- [TASK INSTRUCTIONS]: If a line contains "Task: Open the WATCHES navigation menu item", it is the last one to write out; begin with the first line of the records and copy each exactly.

#### INPUT DATA

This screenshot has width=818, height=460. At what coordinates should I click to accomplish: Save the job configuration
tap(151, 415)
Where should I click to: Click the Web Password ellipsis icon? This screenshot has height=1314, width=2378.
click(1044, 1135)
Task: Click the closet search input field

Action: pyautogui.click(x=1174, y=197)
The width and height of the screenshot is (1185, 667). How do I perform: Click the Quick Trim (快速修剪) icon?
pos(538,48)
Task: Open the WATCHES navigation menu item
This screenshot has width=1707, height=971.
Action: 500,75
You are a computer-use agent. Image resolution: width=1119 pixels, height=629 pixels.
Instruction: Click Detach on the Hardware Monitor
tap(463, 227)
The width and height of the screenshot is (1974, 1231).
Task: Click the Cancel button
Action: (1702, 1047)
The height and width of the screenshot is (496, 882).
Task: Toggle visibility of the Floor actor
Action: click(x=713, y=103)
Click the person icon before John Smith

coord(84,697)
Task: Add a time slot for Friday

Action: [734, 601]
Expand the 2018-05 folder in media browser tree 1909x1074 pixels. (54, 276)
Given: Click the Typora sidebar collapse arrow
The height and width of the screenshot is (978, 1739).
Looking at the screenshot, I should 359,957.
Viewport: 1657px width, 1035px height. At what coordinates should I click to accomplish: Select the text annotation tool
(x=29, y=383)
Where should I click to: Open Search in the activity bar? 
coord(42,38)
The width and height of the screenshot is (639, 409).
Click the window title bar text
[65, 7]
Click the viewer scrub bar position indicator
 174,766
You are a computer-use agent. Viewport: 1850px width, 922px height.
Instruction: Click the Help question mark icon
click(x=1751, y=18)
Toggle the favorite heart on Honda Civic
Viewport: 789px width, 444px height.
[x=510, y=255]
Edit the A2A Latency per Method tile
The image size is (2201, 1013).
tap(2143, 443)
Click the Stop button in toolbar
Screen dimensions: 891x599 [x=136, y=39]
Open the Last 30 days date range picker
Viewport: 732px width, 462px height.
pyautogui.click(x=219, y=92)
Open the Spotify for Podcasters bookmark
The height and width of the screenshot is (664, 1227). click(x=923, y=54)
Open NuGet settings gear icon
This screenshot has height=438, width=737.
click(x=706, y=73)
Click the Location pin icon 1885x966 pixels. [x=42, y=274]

########

- [FINISHED TASK]:
This screenshot has width=818, height=460. At what coordinates should I click to accomplish: Save the job configuration
tap(151, 415)
Where should I click to: Click the Web Password ellipsis icon? This screenshot has height=1314, width=2378.
click(1044, 1135)
Task: Click the closet search input field

Action: pyautogui.click(x=1174, y=197)
The width and height of the screenshot is (1185, 667). How do I perform: Click the Quick Trim (快速修剪) icon?
pos(538,48)
Task: Open the WATCHES navigation menu item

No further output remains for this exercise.